Complete the following >>
- a) In the text on the well-being course, do these statements agree with it? Answer each with yes or no and quote the deciding words. (i) Every class begins with mindfulness. (ii) The course follows traditional approaches from cognitive behavioral therapy. (iii) Most negative emotions come from focusing on the present moment.
- b) Render this sentence from the text on the well-being course in Spanish: "The practice of being present is at the core of emotional well-being."

Study text >>

This semester I’m teaching a new elective course on personal well-being with a twist. Rather than following traditional emotional well-being approaches from positive psychology or cognitive behavioral therapy, I’m piloting an interdisciplinary curriculum which integrates mindfulness, metacognition, and positive psychology with imagination (and creativity).
Positive Psychology: An important goal of the course is to encourage students to focus on their positives qualities and learn how to leverage their signature strengths and positive emotions so they can amplify and use them when they need them. Many activities build on evidence-based positive interventions — such as, savoring, acts of kindness, goal setting — to foster positive emotional habits in the students. Each of these activities is also enriched with imagination and creativity techniques. This added layer aims to both equip students with a broader toolkit and explore the link between imaginative thinking and emotional well-being.
Mindfulness: The practice of being present is at the core of emotional well-being. Most negative emotions emerge from our tendency to time travel to the past or the future, either to remember bad experiences or to imagine catastrophic scenarios. Each class starts with mindfulness giving the students the space to practice a different way to stay present and find the one that works best for them. The goal is to expose students to a wide range of ways to practice mindfulness from multiple types of meditation and breathing techniques to journaling exercises and yoga movements.

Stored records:
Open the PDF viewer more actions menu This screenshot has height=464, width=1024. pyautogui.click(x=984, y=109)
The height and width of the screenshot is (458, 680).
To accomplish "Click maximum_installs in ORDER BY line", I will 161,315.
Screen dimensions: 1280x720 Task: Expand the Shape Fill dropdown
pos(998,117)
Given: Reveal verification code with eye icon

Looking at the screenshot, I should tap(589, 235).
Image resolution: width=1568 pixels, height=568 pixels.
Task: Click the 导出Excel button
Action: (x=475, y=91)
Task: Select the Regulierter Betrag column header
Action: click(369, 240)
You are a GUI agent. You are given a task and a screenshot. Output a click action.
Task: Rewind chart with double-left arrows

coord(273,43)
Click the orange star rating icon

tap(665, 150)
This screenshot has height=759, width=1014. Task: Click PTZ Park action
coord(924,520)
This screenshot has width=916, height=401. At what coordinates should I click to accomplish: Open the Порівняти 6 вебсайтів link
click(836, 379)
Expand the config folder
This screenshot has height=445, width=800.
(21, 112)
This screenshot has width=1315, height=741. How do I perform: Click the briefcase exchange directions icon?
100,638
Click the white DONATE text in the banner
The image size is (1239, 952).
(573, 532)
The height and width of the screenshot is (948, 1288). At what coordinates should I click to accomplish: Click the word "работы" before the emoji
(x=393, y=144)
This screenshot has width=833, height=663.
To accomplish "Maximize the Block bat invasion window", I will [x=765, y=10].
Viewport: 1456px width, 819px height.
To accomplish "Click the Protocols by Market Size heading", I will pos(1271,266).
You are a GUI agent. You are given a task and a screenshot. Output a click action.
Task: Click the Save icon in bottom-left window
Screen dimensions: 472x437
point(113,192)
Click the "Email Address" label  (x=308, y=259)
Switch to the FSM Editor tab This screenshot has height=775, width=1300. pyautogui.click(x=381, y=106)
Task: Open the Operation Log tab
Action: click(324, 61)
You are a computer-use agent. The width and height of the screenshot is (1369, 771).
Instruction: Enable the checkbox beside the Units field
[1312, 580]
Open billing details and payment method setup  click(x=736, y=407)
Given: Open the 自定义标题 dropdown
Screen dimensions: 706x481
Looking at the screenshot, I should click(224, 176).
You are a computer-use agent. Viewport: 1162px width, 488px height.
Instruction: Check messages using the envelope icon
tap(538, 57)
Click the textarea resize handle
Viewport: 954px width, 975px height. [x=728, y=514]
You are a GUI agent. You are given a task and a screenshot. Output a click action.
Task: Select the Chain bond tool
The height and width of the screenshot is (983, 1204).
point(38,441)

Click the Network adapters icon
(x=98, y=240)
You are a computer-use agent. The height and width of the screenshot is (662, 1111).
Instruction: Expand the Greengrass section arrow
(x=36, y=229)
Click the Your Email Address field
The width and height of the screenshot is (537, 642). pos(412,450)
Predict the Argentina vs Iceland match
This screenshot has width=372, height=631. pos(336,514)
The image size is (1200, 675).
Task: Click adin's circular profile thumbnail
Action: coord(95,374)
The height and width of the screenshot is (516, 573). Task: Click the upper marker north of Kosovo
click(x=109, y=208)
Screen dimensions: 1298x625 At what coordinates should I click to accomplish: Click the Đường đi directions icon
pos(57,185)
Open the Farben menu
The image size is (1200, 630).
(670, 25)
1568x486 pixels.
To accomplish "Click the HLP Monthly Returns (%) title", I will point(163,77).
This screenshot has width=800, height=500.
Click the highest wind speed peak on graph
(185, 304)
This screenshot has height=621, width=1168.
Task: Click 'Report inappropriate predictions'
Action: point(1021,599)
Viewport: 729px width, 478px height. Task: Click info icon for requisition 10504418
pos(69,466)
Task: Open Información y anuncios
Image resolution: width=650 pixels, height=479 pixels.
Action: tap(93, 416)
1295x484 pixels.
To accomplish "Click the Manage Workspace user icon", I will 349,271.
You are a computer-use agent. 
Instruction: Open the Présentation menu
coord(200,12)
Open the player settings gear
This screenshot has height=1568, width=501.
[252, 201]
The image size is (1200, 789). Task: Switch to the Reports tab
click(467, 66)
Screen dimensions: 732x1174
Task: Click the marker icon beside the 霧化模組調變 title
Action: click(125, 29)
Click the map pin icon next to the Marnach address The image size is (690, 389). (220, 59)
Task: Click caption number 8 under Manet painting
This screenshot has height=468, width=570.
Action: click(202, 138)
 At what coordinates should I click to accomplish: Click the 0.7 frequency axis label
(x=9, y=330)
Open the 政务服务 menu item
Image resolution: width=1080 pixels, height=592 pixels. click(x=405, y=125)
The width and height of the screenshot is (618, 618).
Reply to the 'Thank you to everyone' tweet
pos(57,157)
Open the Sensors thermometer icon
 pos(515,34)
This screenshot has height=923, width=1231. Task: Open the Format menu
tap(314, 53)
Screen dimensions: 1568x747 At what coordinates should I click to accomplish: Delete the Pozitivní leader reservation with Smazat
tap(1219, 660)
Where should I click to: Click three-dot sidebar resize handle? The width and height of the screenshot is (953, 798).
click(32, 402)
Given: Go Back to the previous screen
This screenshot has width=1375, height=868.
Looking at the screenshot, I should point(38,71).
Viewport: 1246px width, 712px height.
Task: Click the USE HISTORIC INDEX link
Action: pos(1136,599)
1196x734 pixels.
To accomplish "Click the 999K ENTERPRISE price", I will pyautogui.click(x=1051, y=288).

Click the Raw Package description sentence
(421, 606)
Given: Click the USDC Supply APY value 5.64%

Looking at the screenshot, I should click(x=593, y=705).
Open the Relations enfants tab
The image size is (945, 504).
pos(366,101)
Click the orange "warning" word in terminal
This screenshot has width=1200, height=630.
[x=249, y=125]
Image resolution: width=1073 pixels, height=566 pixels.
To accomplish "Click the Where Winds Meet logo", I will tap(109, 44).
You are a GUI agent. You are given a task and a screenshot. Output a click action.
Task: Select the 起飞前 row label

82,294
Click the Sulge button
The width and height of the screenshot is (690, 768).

Solutions in order >>
- a)
(i) Yes: "Each class starts with mindfulness"
(ii) No: "Rather than following traditional emotional well-being approaches from positive psychology or cognitive behavioral therapy"
(iii) No: "Most negative emotions emerge from our tendency to time travel to the past or the future"

- b) La práctica de estar presente está en el centro del bienestar emocional.